Free

Permintaan Rumah Pertama Tak Tergerus Tekanan Ekonomi Global

Di tengah tekanan geopolitik dan ekonomi global, permintaan rumah tapak tetap tinggi.

Yanita Petriella & Alifian Asmaaysi

12 Mei 2024 - 01.08
A-
A+
Permintaan Rumah Pertama Tak Tergerus Tekanan Ekonomi Global

Ilustrasi Jual Beli Rumah. /istimewa

Bisnis, JAKARTA – Penjualan rumah tapak masih menjadi primadona sektor properti di Indonesia. 

Head of Research Jones Lang LaSalle (JLL) Yunus Karim mengatakan kebutuhan rumah tapak menarik permintaan yang cukup sehat.

Pemicu utama yang mendorong permintaan rumah tapak diantaranya insentif dari pemerintah berupa keringanan Pajak Pertambahan Nilai (PPN) Ditanggung Pemerintah (DTP). Hal itu menjadi angin segar bagi para pengembang dalam menjual unitnya.

“Pemerintah juga aktif memberikan insentif keringanan PPN. Yang kita lihat November 2023 kemarin diluncurkan. Ini membuat banyak pasokan-pasokan yang masuk ketika diluncurkan keringanan pajak ini,” ujarnya dikutip Kamis (12/5/2024). 

Adapun hunian yang diminati konsumen yakni rumah dengan harga di bawah Rp2 miliar. Menurutnya, keterjangkauan menjadi kunci yang tentunya menyasar pasar milenial sehingga pasokan menyesuaikan pasar yang ada saat ini. 

Pihaknya tak menampik sejak tahun lalu, pengembang secara aktif meluncurkan klaster-klaster baru. Bahkan kota-kota yang sebelumnya lebih sepi pun ikut bergabung dengan memperkenalkan klaster-klaster baru.

Faktor-faktor seperti aksesibilitas yang baik ke jalan tol dan transportasi umum, reputasi pengembang, dan fasilitas komersial yang mendukung menjadi hal yang sangat penting ketika calon pembeli mempertimbangkan untuk membeli unit rumah tapak.

Kota-kota baru telah diluncurkan secara resmi di Tangerang dan Bogor. Selain itu, pengembang asing secara aktif bermitra dengan pengembang lokal, menghasilkan usaha patungan. 

“Beberapa proyek telah diperkenalkan di Tangerang, dan akan lebih banyak lagi yang menyusul di Bekasi dan Bogor,” kata Yunus. 

Baca Juga: Waswas Industri Properti di Tengah Eskalasi Geopolitik dan Pelemahan Rupiah

Sementara itu, Head of Sales PT Perdagangan Juara Semesta Properti (Juragen) Ryan Lie menuturkan hunian seharga Rp500 juta paling banyak dicari para first home buyer atau pemburu hunian pertama. Kemudian, rentang usia para pencari rumah terbanyak, berada di kisaran usia 25 hingga 45 tahun atau dari kalangan usia produktif. Jadebotabek masih menempati urutan teratas lokasi favorit para pencari rumah dengan prosentase tertinggi Bogor sekitar 47%, Tangerang 18%, dan Bekasi 17%. 

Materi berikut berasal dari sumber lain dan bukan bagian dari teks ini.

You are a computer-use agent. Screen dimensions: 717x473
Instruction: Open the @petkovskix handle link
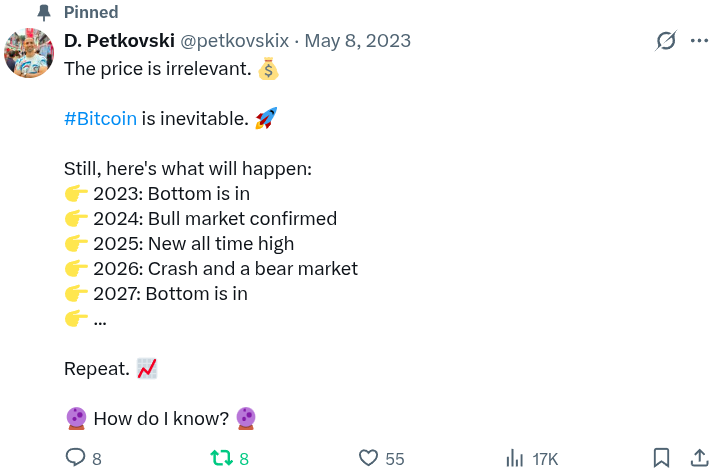(233, 41)
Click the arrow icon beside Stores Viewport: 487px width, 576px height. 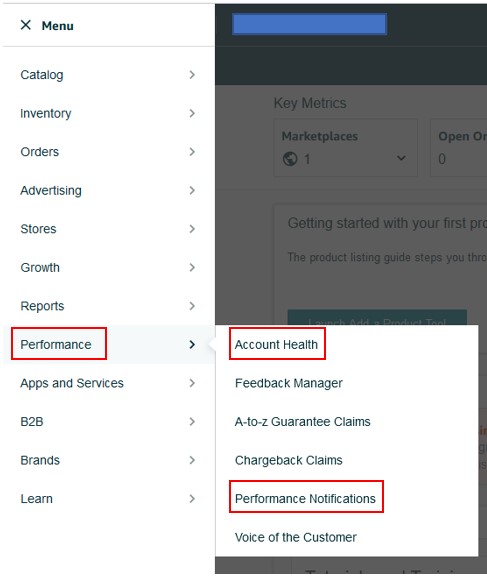click(x=192, y=229)
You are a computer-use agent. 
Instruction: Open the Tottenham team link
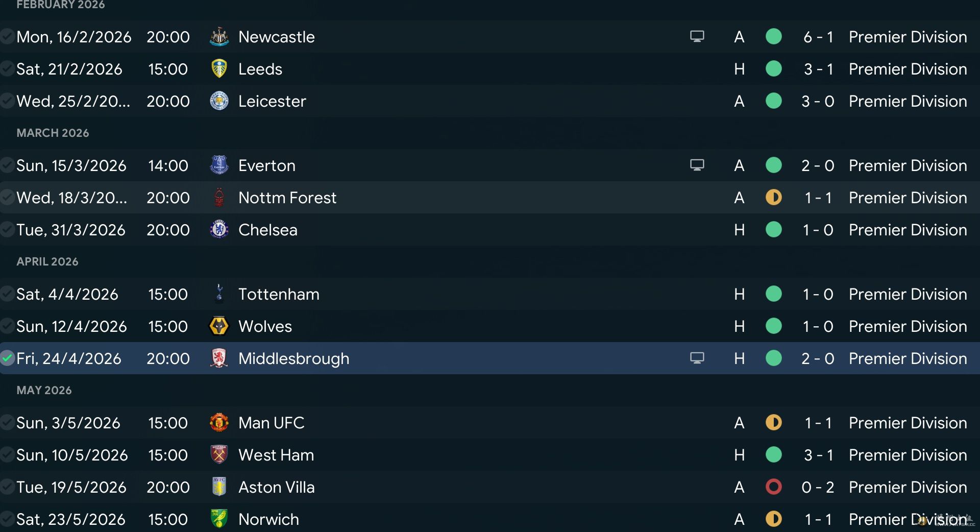(279, 294)
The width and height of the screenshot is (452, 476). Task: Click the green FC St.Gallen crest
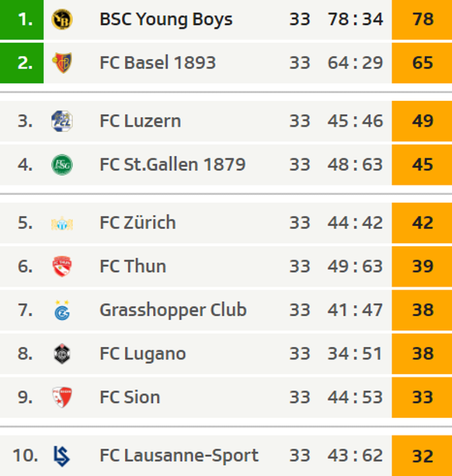click(x=62, y=165)
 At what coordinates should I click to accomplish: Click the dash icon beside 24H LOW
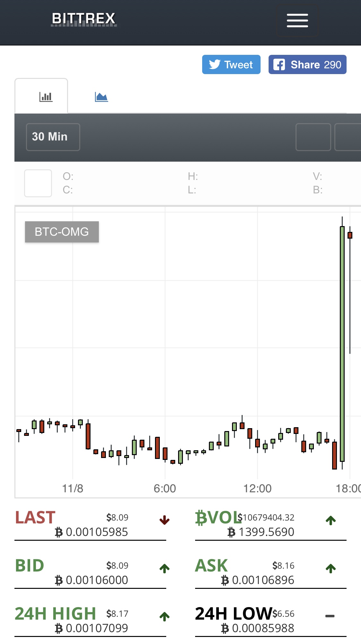pyautogui.click(x=330, y=616)
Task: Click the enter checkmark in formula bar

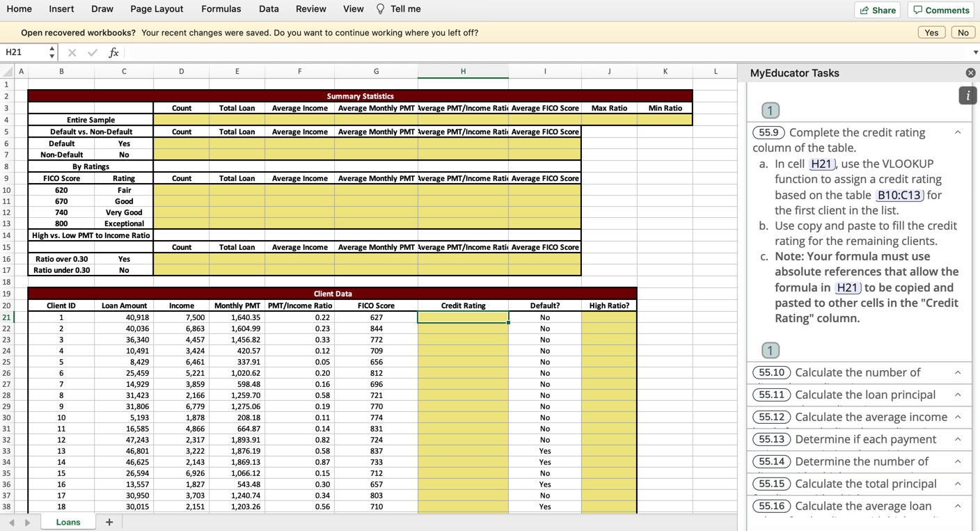Action: [93, 52]
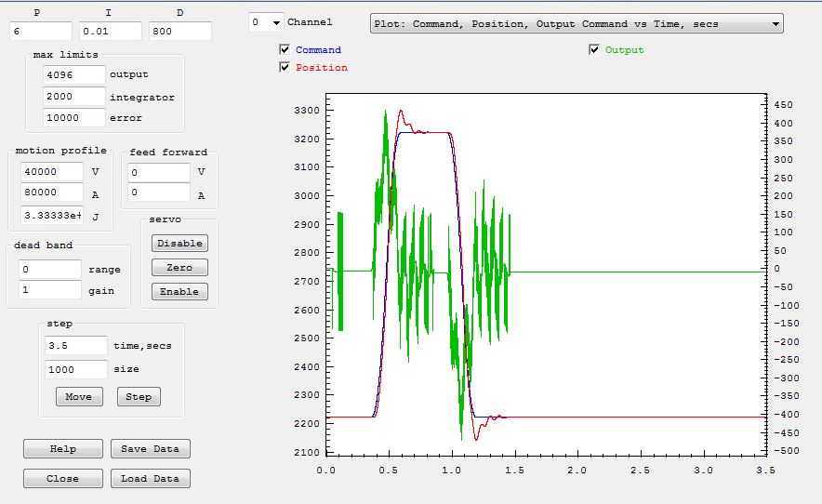822x504 pixels.
Task: Click the motion profile V field
Action: click(51, 172)
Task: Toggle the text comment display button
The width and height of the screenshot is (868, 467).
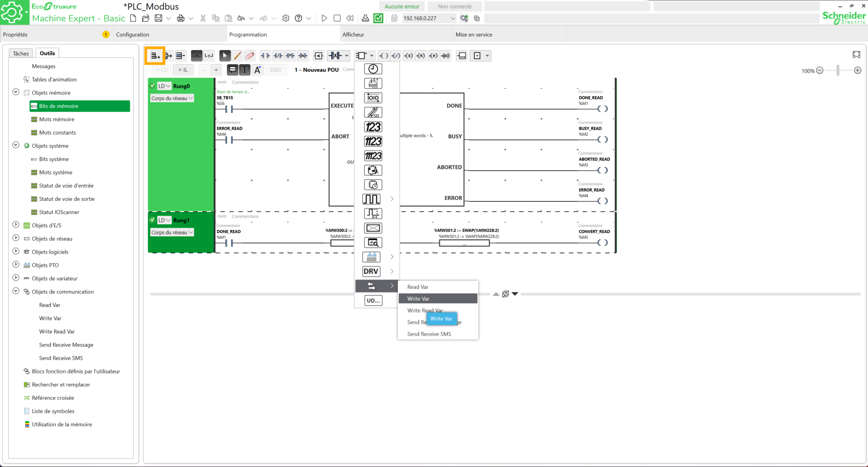Action: pyautogui.click(x=244, y=70)
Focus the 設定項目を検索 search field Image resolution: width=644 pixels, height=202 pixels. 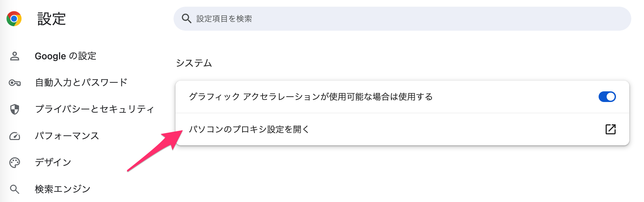tap(402, 19)
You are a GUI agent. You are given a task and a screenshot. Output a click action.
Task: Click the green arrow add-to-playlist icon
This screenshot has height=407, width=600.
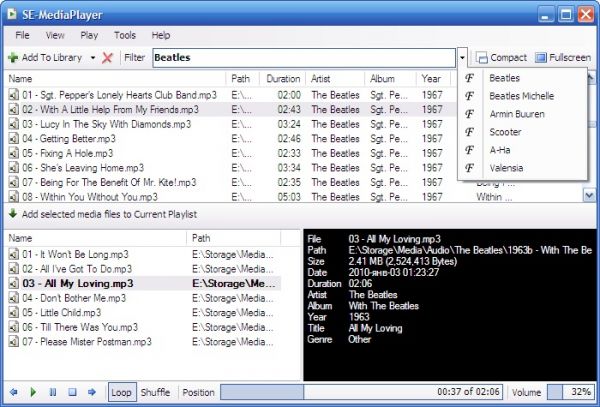[12, 214]
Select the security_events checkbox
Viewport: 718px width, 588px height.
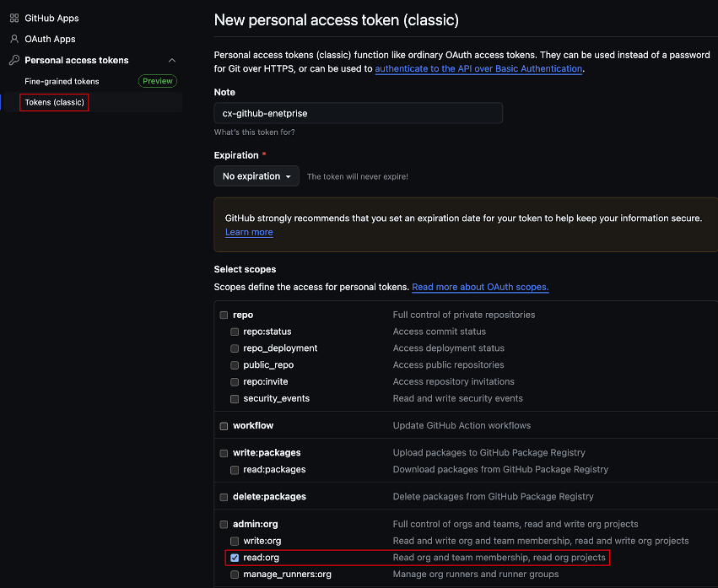pyautogui.click(x=235, y=399)
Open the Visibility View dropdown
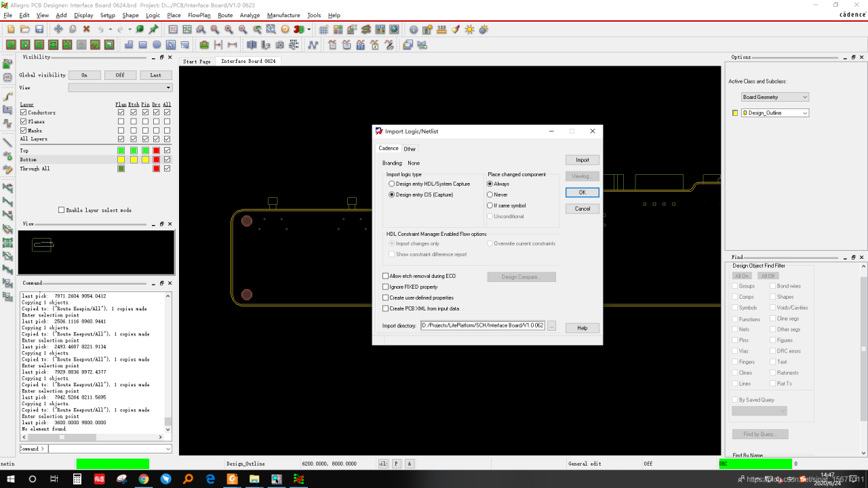Image resolution: width=868 pixels, height=488 pixels. click(120, 87)
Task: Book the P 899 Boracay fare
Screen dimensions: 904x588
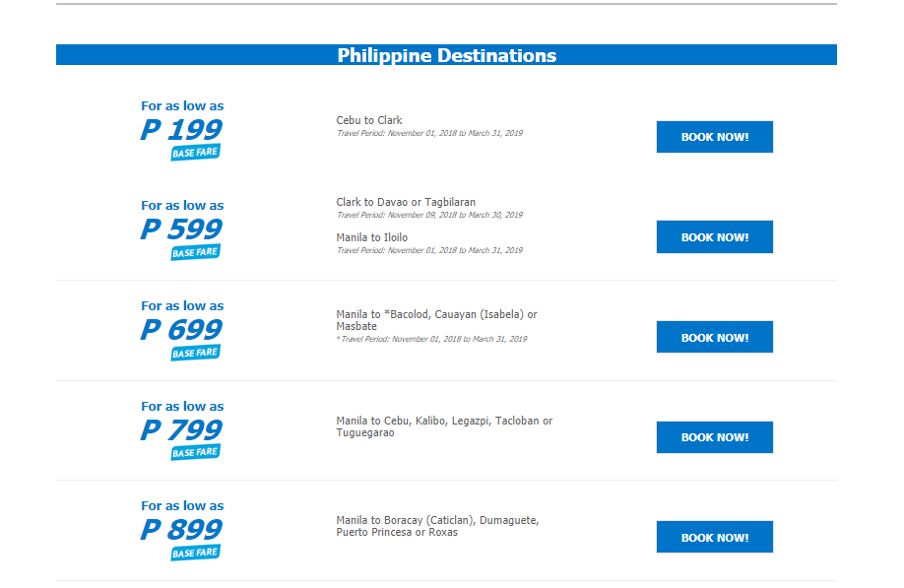Action: 714,537
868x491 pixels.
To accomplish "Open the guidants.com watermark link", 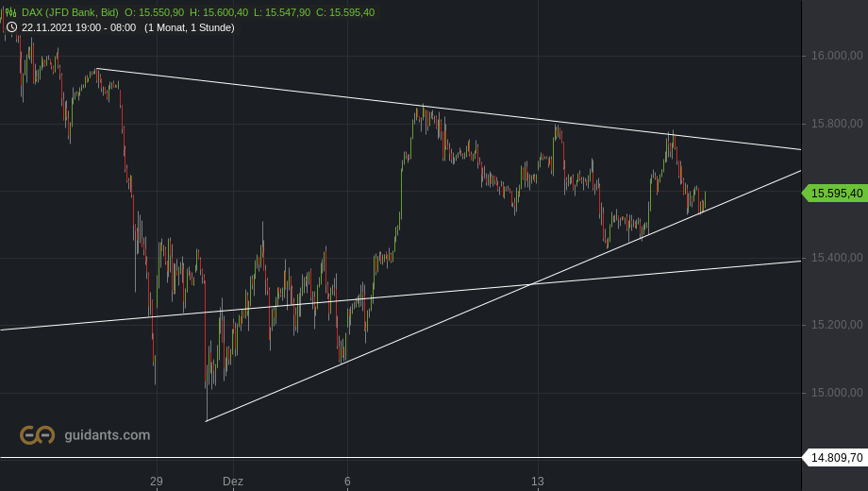I will point(107,435).
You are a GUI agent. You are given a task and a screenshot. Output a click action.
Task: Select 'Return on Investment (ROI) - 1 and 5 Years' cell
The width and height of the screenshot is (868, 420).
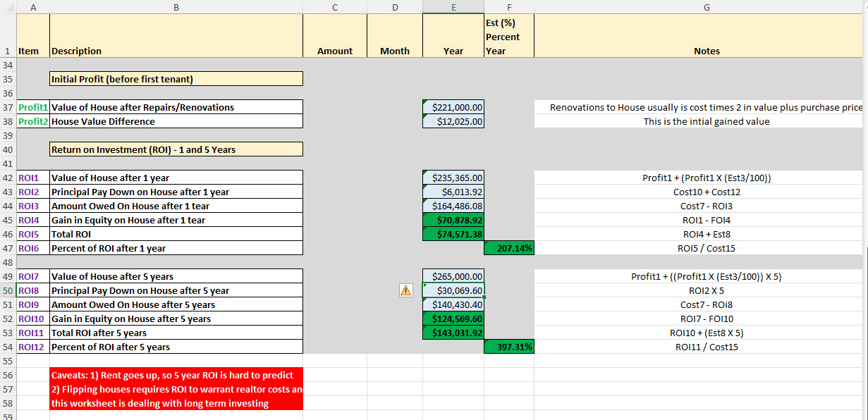[x=176, y=149]
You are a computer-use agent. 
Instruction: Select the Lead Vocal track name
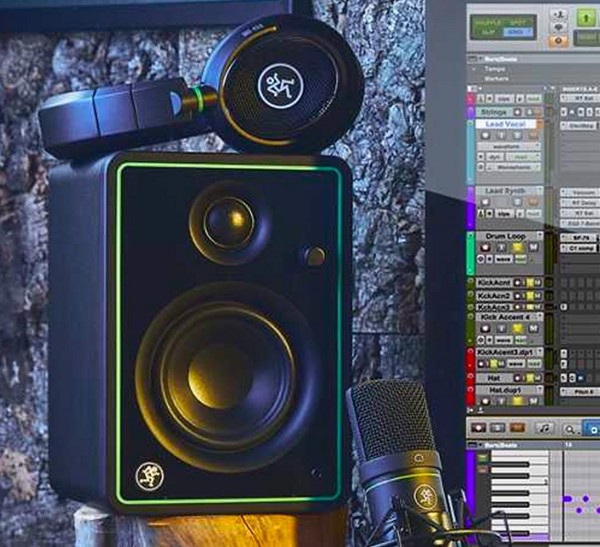(x=506, y=125)
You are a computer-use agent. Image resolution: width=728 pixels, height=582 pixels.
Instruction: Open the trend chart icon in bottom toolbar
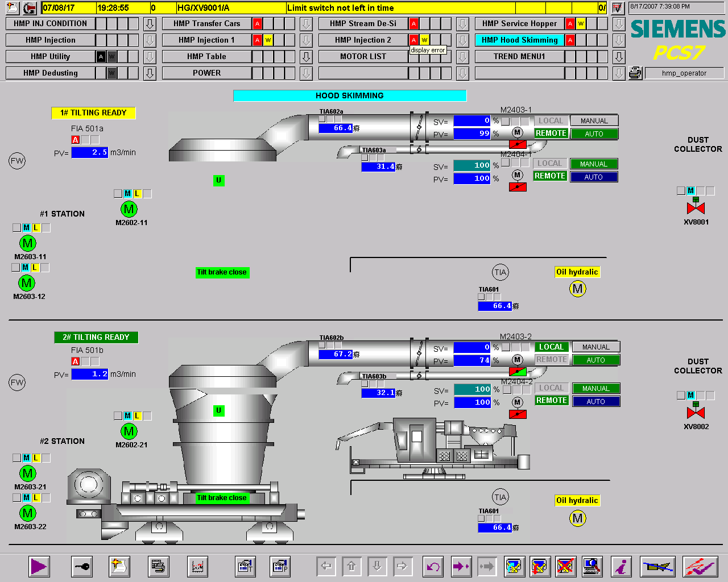(x=197, y=566)
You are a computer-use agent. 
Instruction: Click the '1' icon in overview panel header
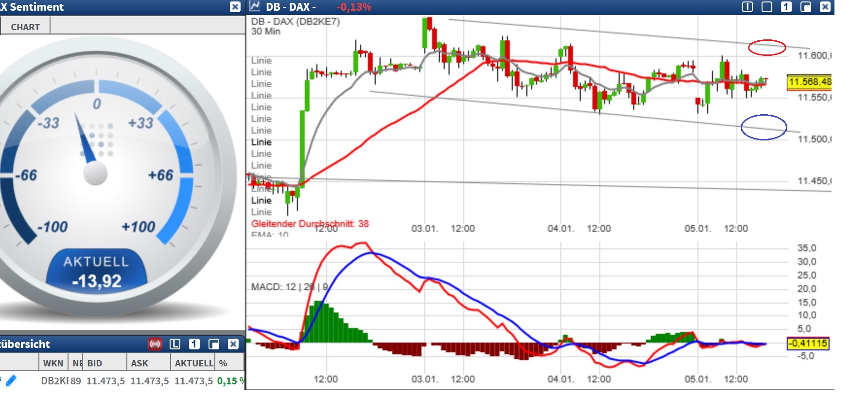(x=194, y=344)
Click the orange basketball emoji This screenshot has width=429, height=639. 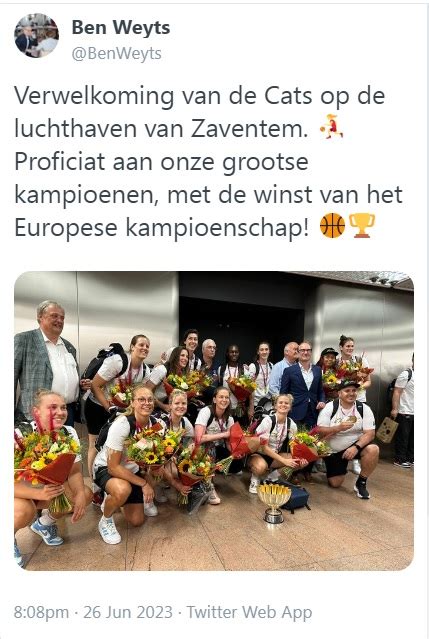332,225
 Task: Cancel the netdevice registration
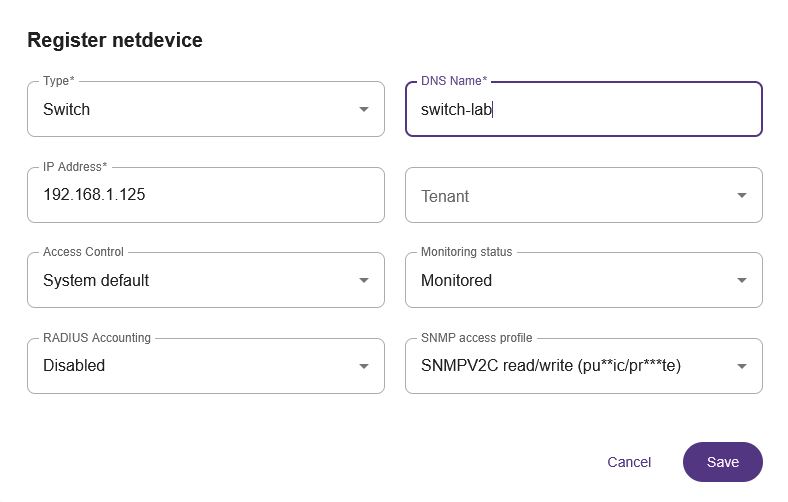[629, 462]
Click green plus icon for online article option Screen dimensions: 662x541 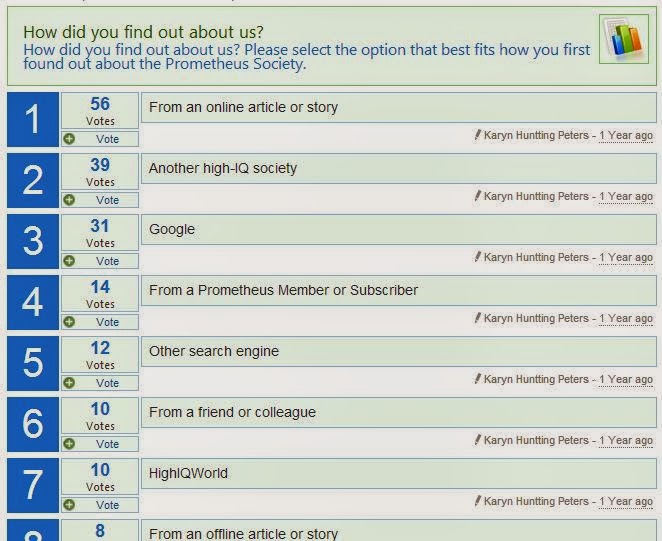point(69,139)
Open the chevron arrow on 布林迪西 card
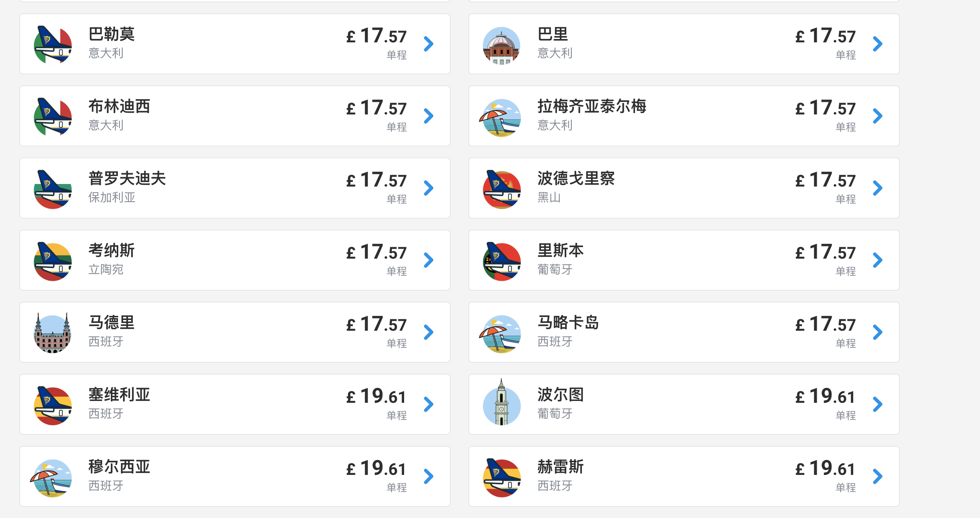 point(429,116)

Adapun lokasi-lokasi yang paling banyak dicari antara lain di Dramaga untuk area Bogor, Cisoka untuk Tangerang, dan Tambun di Bekasi. 

“Tingginya permintaan properti ini karena didorong peran para agen yang memberikan informasi terkait rumah dan produk properti lainnya. Dengan menggunakan jasa maupun konsultasi agen properti, pembeli bisa mendapatkan produk yang tepat sesuai selera maupun kemampuan daya beli,” ucapnya. 

Pada kuartal I tahun 2024, Juragen mencatatkan kenaikan penjualan untuk produk rumah tapak hingga 3,5 kali lipat dibandingkan dengan kuartal sebelumnya. Pencapaian ini menjadi yang tertinggi untuk periode kuartal pertama tahun 2024. 

“Kami akan terus mendorong untuk memberikan pengalaman membeli rumah yang lebih menyenangkan kepada masyarakat,” tuturnya. 


Permintaan Ada

Terpisah, Ketua Umum Dewan Pengurus Pusat (DPP) Real Estat Indonesia (REI) Joko Suranto menuturkan saat ini pengembang tengah wait and see melihat kondisi geopolitik dan ekonomi global. 

“Perang akan berdampak ke minyak, dan minyak ini konteksnya yang tergerak ke biaya logistik. Dari situ pengembang ketika cost naik 10% sampai di bawah 15% maka akan penyesuaian sana-sini dengan efisiensi, jadi belum pengaruh ketika perang, jadi lebih dari 3 bulan baru koreksi dengan kenaikan,” ujarnya. 

Menurutnya, kenaikan harga material karena imbas harga BBM ini akan berdampak pada kenaikan harga rumah. Namun demikian, para pengembang tengah berusaha agar harga rumah tidak naik agar tetap mudah dijangkau. Hal ini dengan melakukan efisiensi dan menahan ekspansi di tengah kondisi saat ini. 

“Kami tetap optimistis properti dapat tumbuh 10% sepanjang tahun ini. Adapun untuk rumah end user dan rumah pertama tidak terlalu berdampak karena kebutuhan rumah tetap ada dan tinggi, hunian investor yang terdampak karena wait and see,” katanya. 

Wakil Ketua Umum DPP REI Bambang Ekajaya menambahkan saat ini margin bisnis para pengembang bakal tergerus akibat kondisi geopolitik, ekonomi global dan kenaikan suku bunga acuan bank Indonesia. dan berdampak pada meningkatnya kenaikan bunga KPR bagi para konsumen.

Yang bisa kami lakukan tentu bertahan. Bertahan dengan mengurangi margin profitnya,” ucapnya. 

Dia meyakini permintaan rumah first home buyer tetap tinggi di tengah situasi yang tidak menentu. Hal ini karena angka backlog masih mencapai 12,7 juta unit hunian. 

Cek Berita dan Artikel yang lain di Google News dan WA Channel
Editor: Yanita Petriella

Anda harus login untuk mengomentari artikel ini

Total 0 Komentar

Kembali ke Atas
BIG MEDIA
Jalan K.H. Mas Mansyur No. 12AKaret Tengsin - Jakarta Pusat 10220
© Copyright 2024, Hak Cipta Dilindungi Undang - Undang.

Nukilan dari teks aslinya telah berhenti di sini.